**ACTION ITEM:** Within the records below, find the line with "1366x644 pixels." and the line with "1456x824 pixels. Task: Open", then reproduce exactly those two lines and all lines between them, without any picture.

**RECORD SET:**
==============================

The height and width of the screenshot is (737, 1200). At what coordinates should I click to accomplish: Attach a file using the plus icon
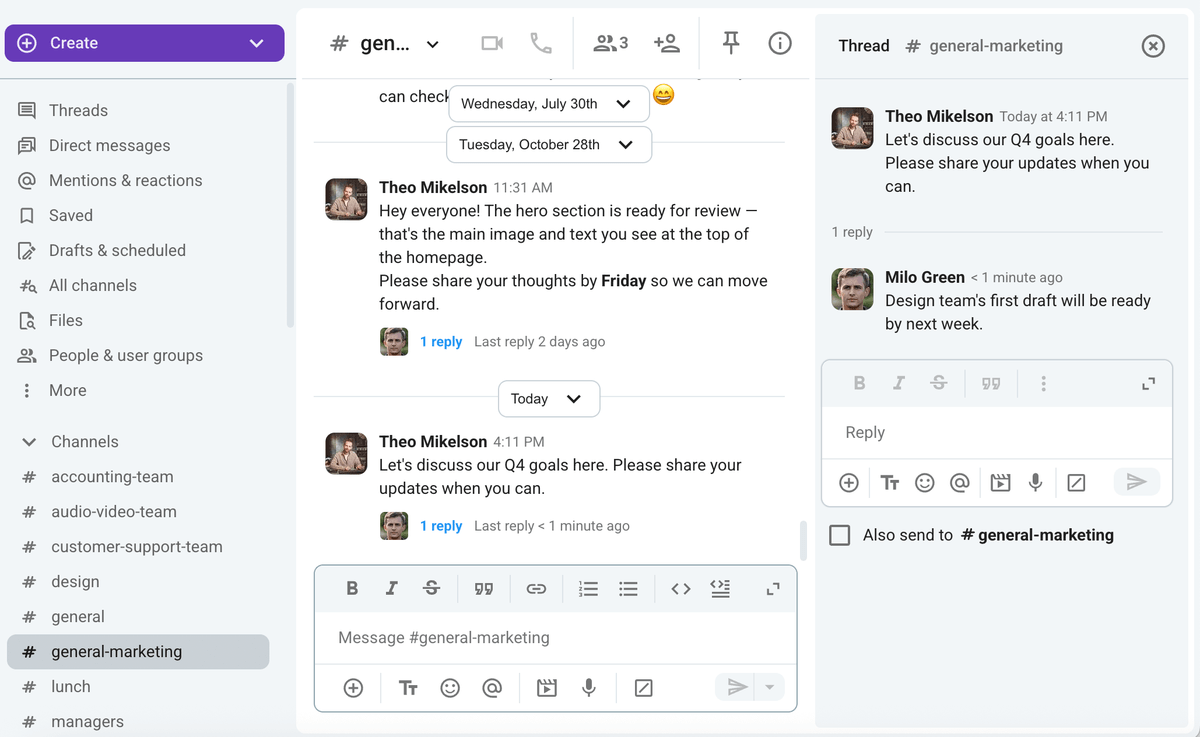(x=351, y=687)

==============================

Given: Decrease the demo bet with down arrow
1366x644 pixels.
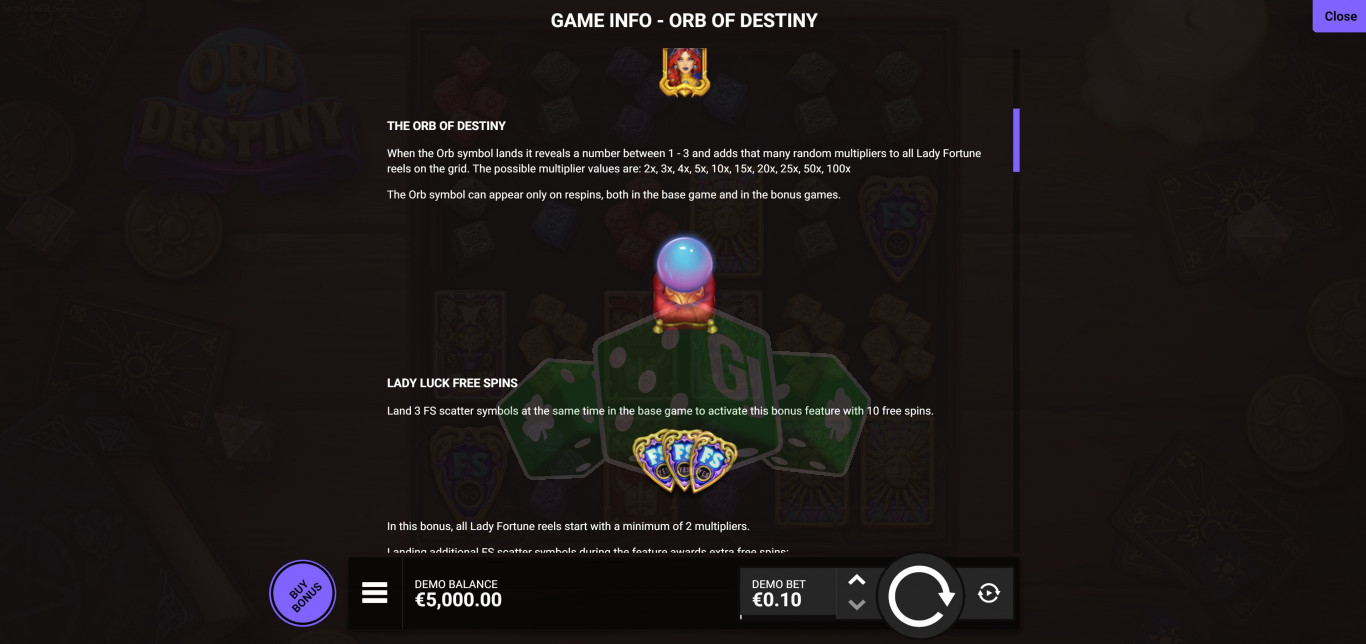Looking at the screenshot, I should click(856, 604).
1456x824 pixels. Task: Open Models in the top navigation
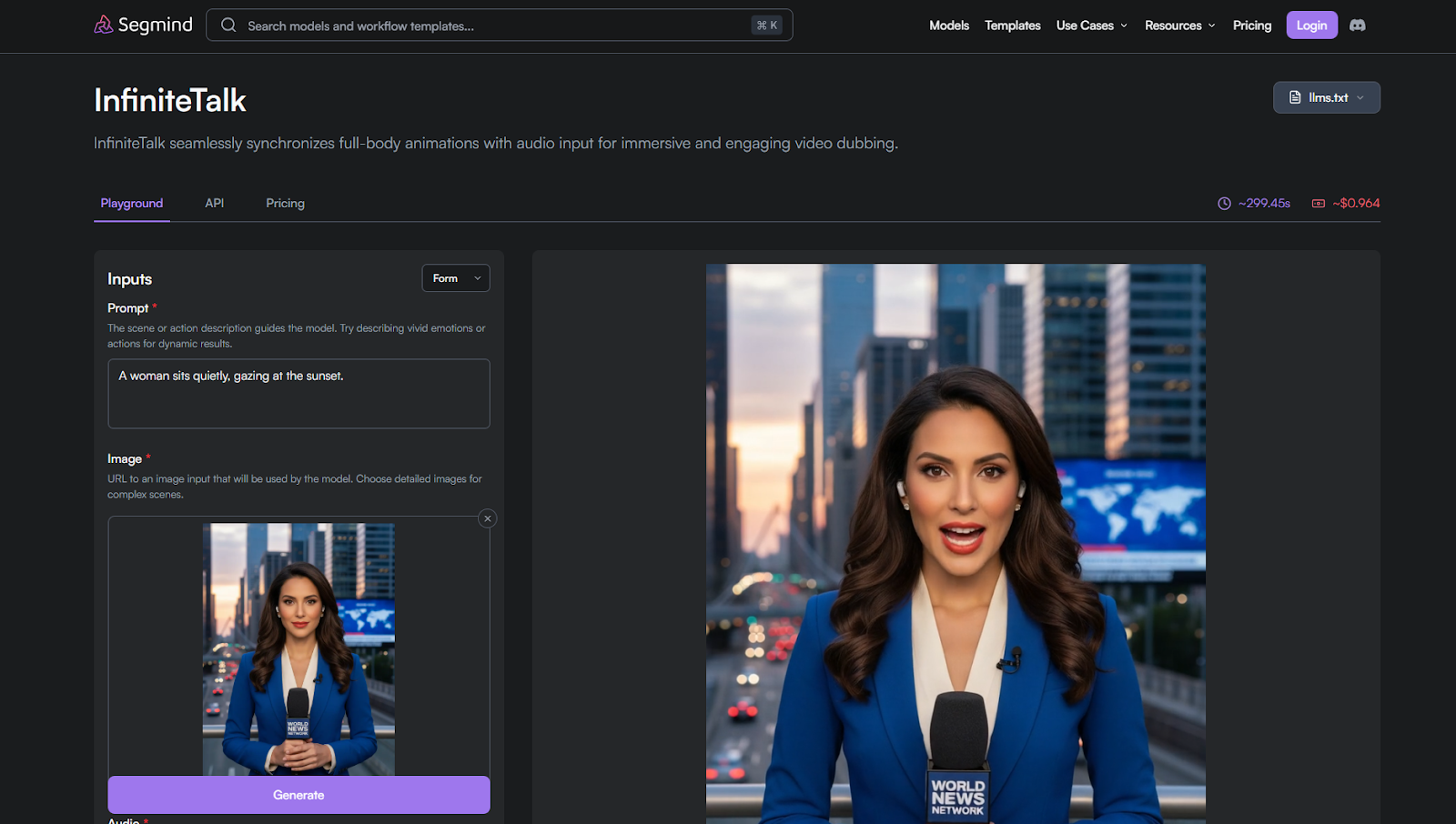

==============================

**RESULT FOR THIS TASK:**
1366x644 pixels.
Looking at the screenshot, I should click(856, 604).
1456x824 pixels. Task: Open Models in the top navigation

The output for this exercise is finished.